- [What you will do]:
• 1. Answer these questions using the notes on building the Horn.
(a) What width and height will the Horn have?
(b) What frequency range does the SWR Antenna Analyzer cover?
(c) Roughly what VSWR reading was obtained after the cables were swapped over?
• 2. Extend the notes on building the Horn with a few more sentences that pick up after the last one shown.

- [Document extract]:
####

I am still constructing the Horn.
The 'corners' have now had the right angle 'spars' added which gives the overall dimension of the Horn.
It will be 750 mm wide and 600 mm high.
There still needs to be an element of being quiet so no more plates from the Cider cans have been prepared.
To help with construction I have bought and used a 'Digital Protractor'. The original purpose of this is to measure the internal angles of objects. I am using it to draw specific angles (22 and 17 degrees). With regard to 'aiming' the Horn I now have an instrument that gives a read out from horizontal in degrees.
Yes I could use my phone as it has a 'level' but it's not designed for this purpose and let's face it I'd rather in the field use a specific instrument that if it gets broken/dropped, isn't remove comms.
How do I know if the Horn is going to be any good, after all this isn't being made in a factory with extreme precision ! Well I started to look at this. As always Amazon provides and found a 'SWR Antenna Analyzer'. It has a range of 35 MHz to 2.7 GHz. The measurement of VSWR shows how much energy is returned back to a transmitter. By connecting this to the Horn I can see if there is anything that is reflected back at the frequency of interest, 1420 MHz.
The nearer the measurement to 1.0 the better. The first measurement was off the scale ! A huge number which did not bode well. I put my debug hat on. A further copper tube had been crimped to a N type connector as an investigation. A different cable was used so I made a measurement. It was down around 1.7. I then swapped the cables over and then remeasured. The measurement was around 1.6, a significant improvement ! Next question was am I just reading something about the cable or the Horn as a whole ?
Well I decided to put my hand in the Horn and wave it about a bit. This produced a fluctuation in the measurement thus showing that Horn as a 'system' was being measured.

####

- [Available data]:

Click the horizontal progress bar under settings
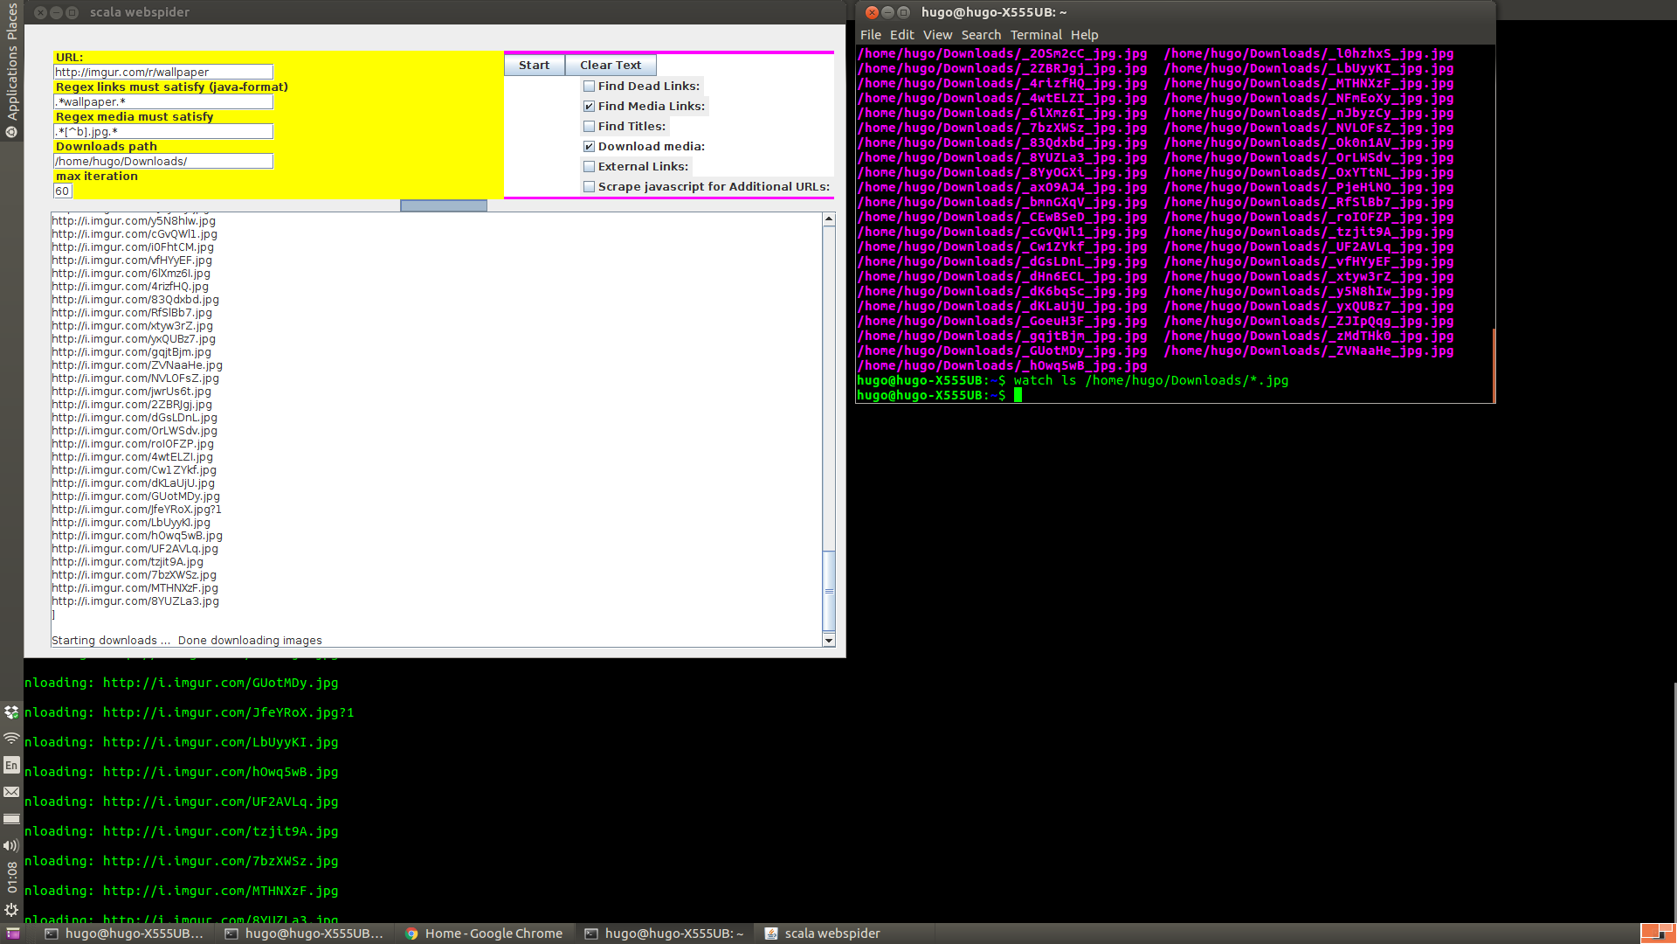[x=444, y=205]
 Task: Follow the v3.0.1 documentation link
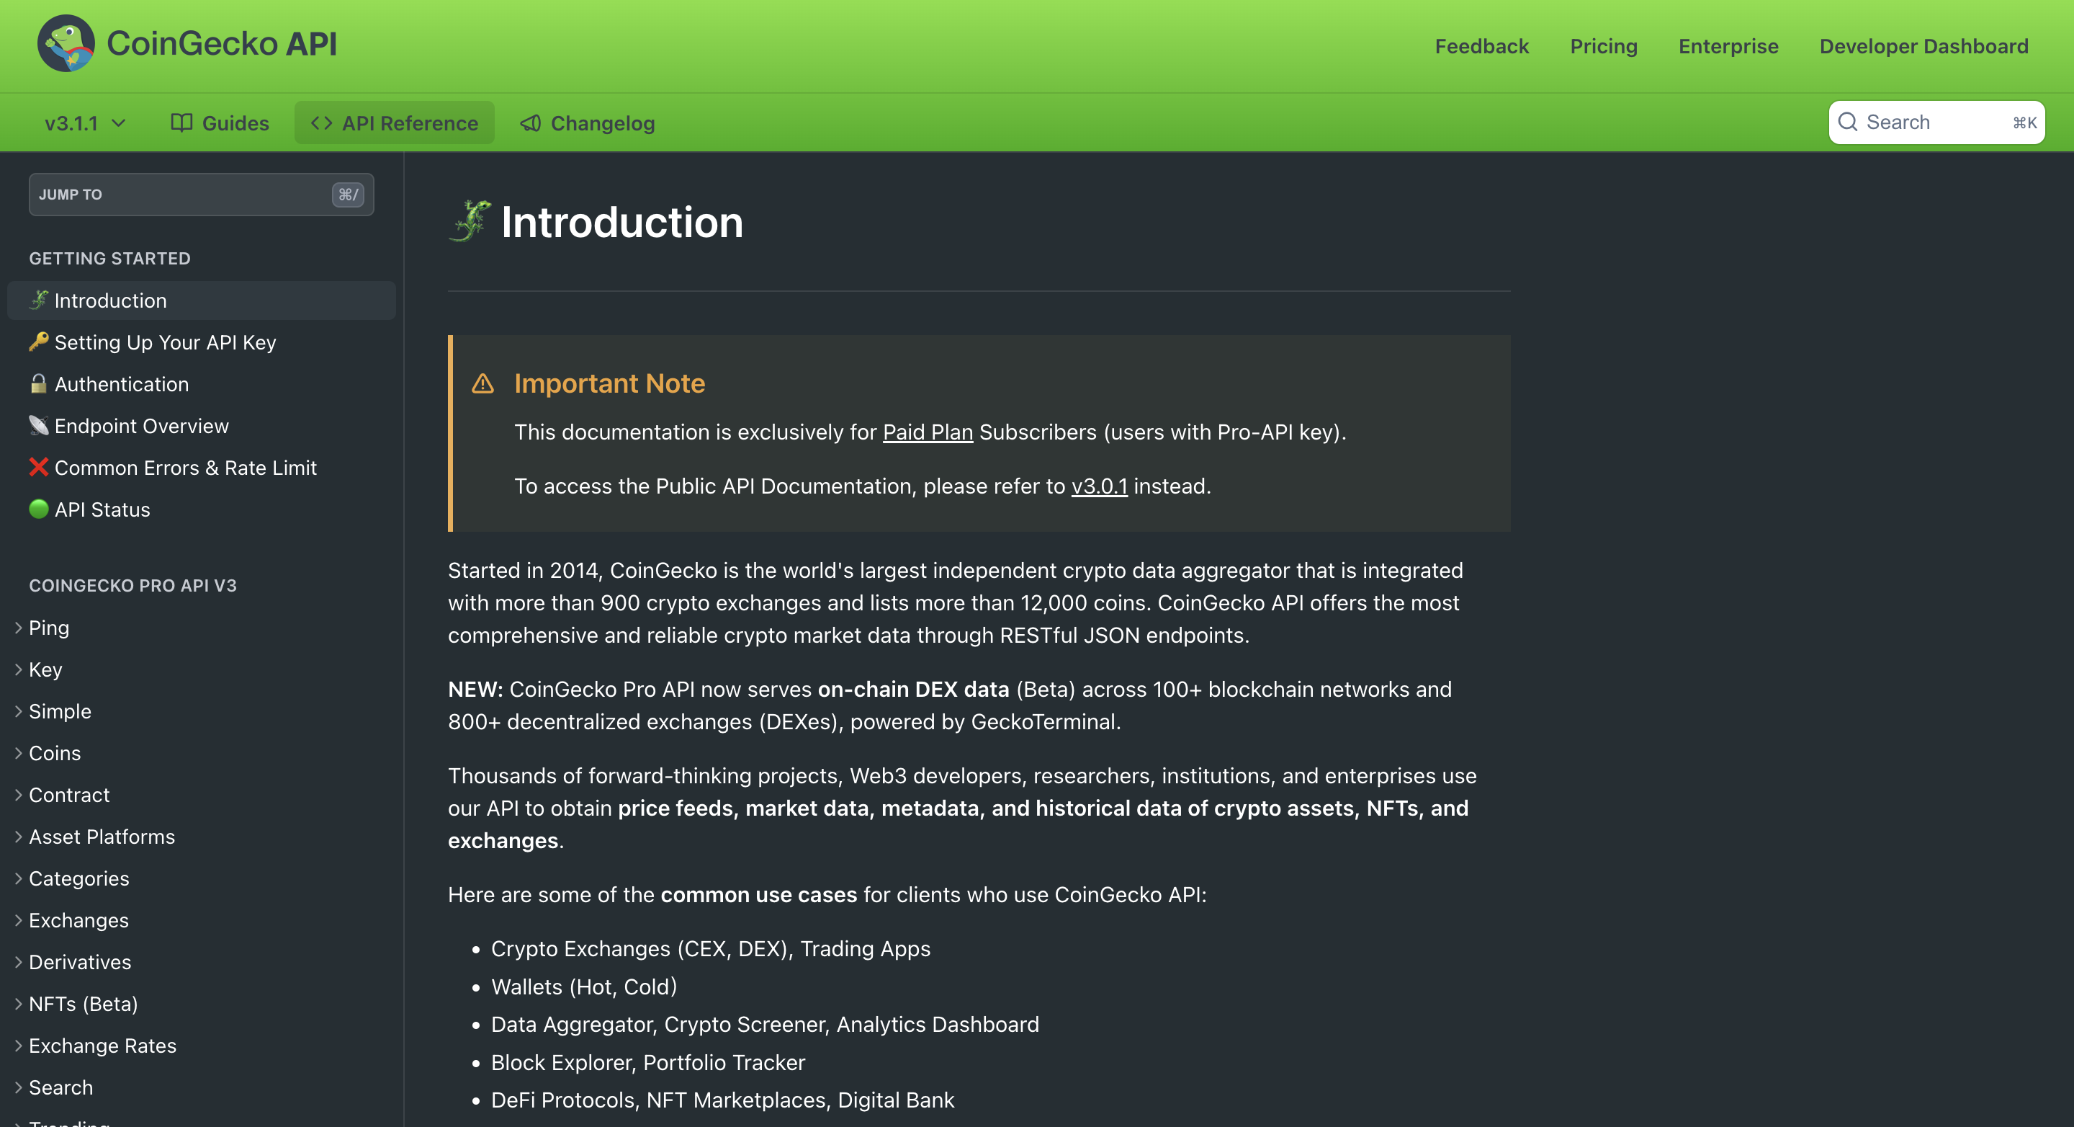coord(1099,487)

####

- [Answers]:
• 1.
(a) 750 mm wide and 600 mm high.
(b) 35 MHz to 2.7 GHz.
(c) Around 1.6.

• 2.
In the web pages I've been following mention was made about a page that could calculate various aspects of 'Horns'. I've found this and it also gives options for different geometries. What is interesting is that it provides gain values for Circular Horns. This is of interest as I have a Nesquik tin that is circular. One of the other web pages I've seen uses a circular can and of all things cereal packets that have been silvered with tin foil ! It looks like I am NOT the first person to go the repurposing route ! Assuming that I can get the present Horn to work I might investigate this other route. One aspect that I have been wondering about is that this is a 'Dedicated' Radio Telescope. I think it would be interesting to see how to look into a more 'General' Purpose instrument. A further aspect that I have been thinking about is how to move and steer the Horn. Readers may have noticed that I have a further project which is a Processor aimed at being an MPPA. I would need to investigate it but it would be good to attempt the following 1. Create a Forth compiler
2. Work out an Alt Azimuth mount with appropriate feed back.
I have taken the expected dimensions from the web page that describes the project and confirmed the size of the Horn.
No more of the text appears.